# Dataset entries
++++

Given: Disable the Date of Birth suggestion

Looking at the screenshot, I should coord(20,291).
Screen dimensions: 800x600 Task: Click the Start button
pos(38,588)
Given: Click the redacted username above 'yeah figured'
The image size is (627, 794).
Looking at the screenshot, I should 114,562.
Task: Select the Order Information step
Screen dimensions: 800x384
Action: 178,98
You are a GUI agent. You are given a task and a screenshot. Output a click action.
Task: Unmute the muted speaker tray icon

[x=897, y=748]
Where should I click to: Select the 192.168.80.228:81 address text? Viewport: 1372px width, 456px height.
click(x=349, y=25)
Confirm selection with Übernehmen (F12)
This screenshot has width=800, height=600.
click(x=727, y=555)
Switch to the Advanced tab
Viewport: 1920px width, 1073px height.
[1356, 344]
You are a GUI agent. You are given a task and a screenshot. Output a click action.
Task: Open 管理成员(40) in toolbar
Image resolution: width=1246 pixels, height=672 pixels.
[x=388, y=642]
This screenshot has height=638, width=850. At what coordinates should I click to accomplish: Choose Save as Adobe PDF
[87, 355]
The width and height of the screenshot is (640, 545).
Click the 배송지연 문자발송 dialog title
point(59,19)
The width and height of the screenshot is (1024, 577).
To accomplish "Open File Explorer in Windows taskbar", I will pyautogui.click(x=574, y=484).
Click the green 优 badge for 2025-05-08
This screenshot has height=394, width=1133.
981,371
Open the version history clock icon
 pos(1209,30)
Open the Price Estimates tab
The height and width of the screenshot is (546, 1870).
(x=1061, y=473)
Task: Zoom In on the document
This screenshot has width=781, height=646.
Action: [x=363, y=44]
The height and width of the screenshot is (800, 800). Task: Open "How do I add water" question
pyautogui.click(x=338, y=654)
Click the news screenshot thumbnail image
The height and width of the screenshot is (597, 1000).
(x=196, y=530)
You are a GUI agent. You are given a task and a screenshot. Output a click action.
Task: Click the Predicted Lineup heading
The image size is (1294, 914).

++++

# TASK GOAL
The records are to be duplicated in full, with every word kept exactly.

# REPLY
Given: Disable the Date of Birth suggestion

Looking at the screenshot, I should coord(20,291).
Screen dimensions: 800x600 Task: Click the Start button
pos(38,588)
Given: Click the redacted username above 'yeah figured'
The image size is (627, 794).
Looking at the screenshot, I should 114,562.
Task: Select the Order Information step
Screen dimensions: 800x384
Action: 178,98
You are a GUI agent. You are given a task and a screenshot. Output a click action.
Task: Unmute the muted speaker tray icon

[x=897, y=748]
Where should I click to: Select the 192.168.80.228:81 address text? Viewport: 1372px width, 456px height.
click(x=349, y=25)
Confirm selection with Übernehmen (F12)
This screenshot has width=800, height=600.
click(x=727, y=555)
Switch to the Advanced tab
Viewport: 1920px width, 1073px height.
[1356, 344]
You are a GUI agent. You are given a task and a screenshot. Output a click action.
Task: Open 管理成员(40) in toolbar
Image resolution: width=1246 pixels, height=672 pixels.
[x=388, y=642]
This screenshot has height=638, width=850. At what coordinates should I click to accomplish: Choose Save as Adobe PDF
[87, 355]
The width and height of the screenshot is (640, 545).
Click the 배송지연 문자발송 dialog title
point(59,19)
The width and height of the screenshot is (1024, 577).
To accomplish "Open File Explorer in Windows taskbar", I will pyautogui.click(x=574, y=484).
Click the green 优 badge for 2025-05-08
This screenshot has height=394, width=1133.
981,371
Open the version history clock icon
 pos(1209,30)
Open the Price Estimates tab
The height and width of the screenshot is (546, 1870).
(x=1061, y=473)
Task: Zoom In on the document
This screenshot has width=781, height=646.
Action: [x=363, y=44]
The height and width of the screenshot is (800, 800). Task: Open "How do I add water" question
pyautogui.click(x=338, y=654)
Click the news screenshot thumbnail image
The height and width of the screenshot is (597, 1000).
(x=196, y=530)
You are a GUI agent. You are given a task and a screenshot. Output a click action.
Task: Click the Predicted Lineup heading
The image size is (1294, 914).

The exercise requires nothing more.